Também esta segunda-feira foram conhecidos os resultados dos testes feitos ao grupo de repatriados que veio no mesmo voo que transportou os cidadãos portugueses da China. As análises deram negativo para a presença de coronavírus nas cerca de 20 pessoas que chegaram a França através de um segundo voo de repatriamento.

Trinta e seis pessoas a bordo apresentaram sintomas do coronavírus, disse a ministra da Saúde Agnes Buzyn no domingo. Dezasseis deles foram transportados de volta para seus respetivos países, mas cerca de 20 ficaram no aeroporto de Istres, no sul da França, para serem submetidos a mais testes. No grupo estavam cidadãos franceses e não europeus.

"Todos estes testes deram negativos e, portanto, todas essas pessoas puderam ir aos (dois) centros" no sul da França, onde vão permanecer em quarentena por 14 dias, disse esta segunda-feira o secretário de Estado da Saúde francês, Adrien Taquet, à BFMTV.

Os testes foram realizados nas "pessoas que quando embarcaram no avião apresentavam alguns sintomas", semelhantes aos de um resfriado, e "tiveram que ser verificadas quando o avião aterrou", disse Taquet.

Número de mortos chega aos 362

O novo coronavírus já provocou 362 mortos e infetou mais de 14 mil pessoas desde o passado mês de dezembro, quando surgiu em Wuhan, capital da província de Hubei, na China.
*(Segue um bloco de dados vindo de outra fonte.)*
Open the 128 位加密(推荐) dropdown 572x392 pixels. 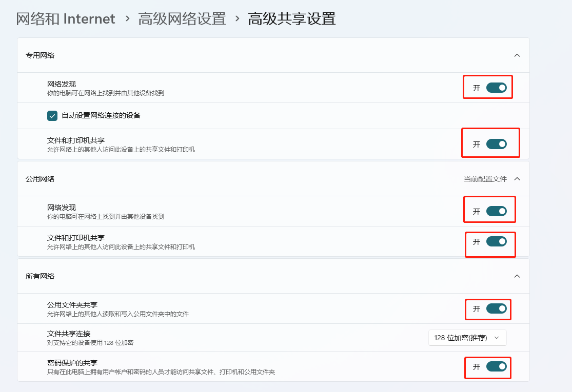467,338
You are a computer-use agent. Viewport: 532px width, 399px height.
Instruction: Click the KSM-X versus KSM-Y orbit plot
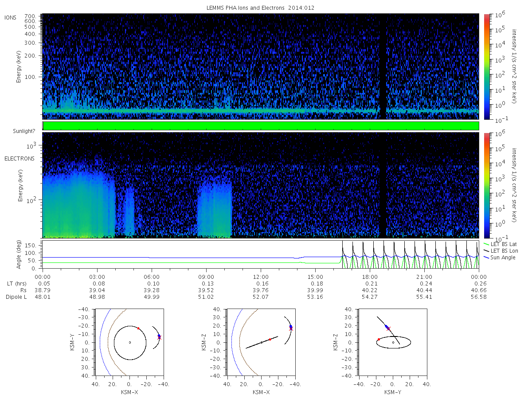click(129, 342)
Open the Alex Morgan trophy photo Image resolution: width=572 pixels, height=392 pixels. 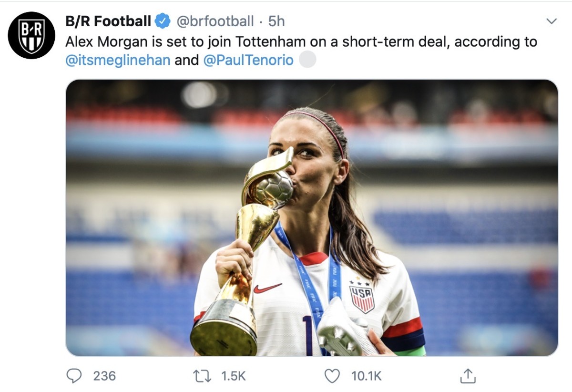(x=311, y=217)
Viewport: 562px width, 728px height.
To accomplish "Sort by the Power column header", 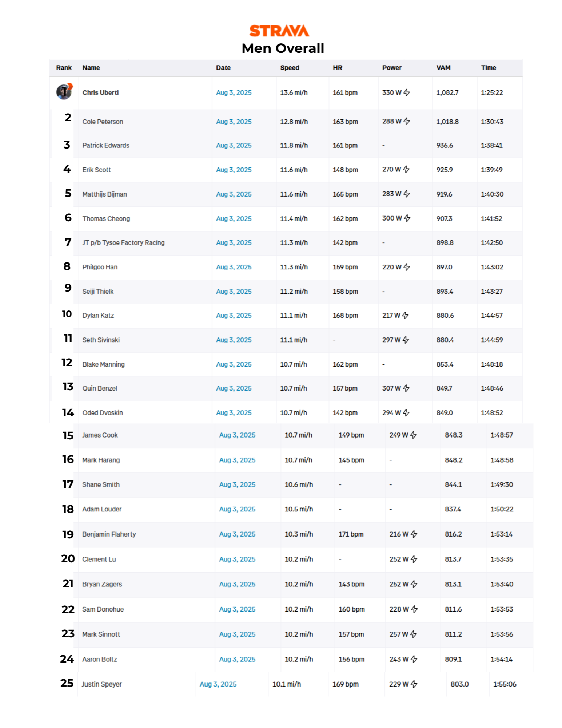I will tap(392, 68).
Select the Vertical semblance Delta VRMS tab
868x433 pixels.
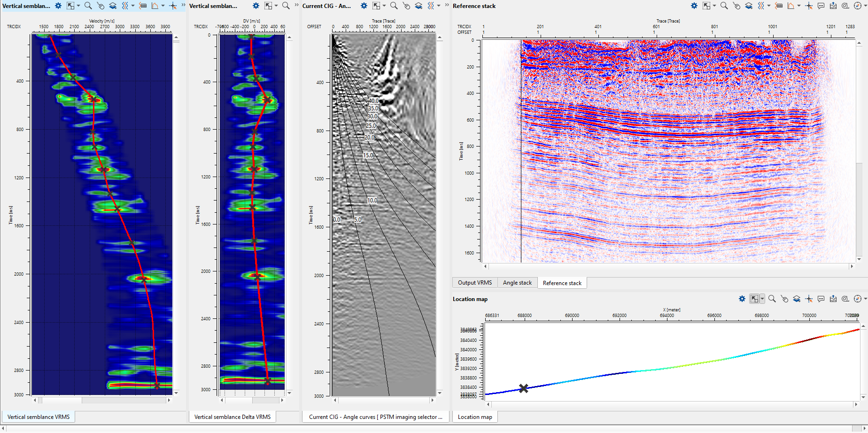point(233,417)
As Filipinas anunciaram no domingo a morte de um cidadão de nacionalidade chinesa, vítima de uma pneumonia causada pelo coronavírus, a primeira vítima fatal fora da China.

Além do território continental da China e das regiões chinesas de Macau e Hong Kong, há mais casos de infeção confirmados em 24 outros países, com as novas notificações na Rússia, Suécia e Espanha.

A Organização Mundial de Saúde (OMS) declarou na quinta-feira uma situação de emergência de saúde pública de âmbito internacional (PHEIC, na sigla inglesa) por causa do surto do novo coronavírus na China.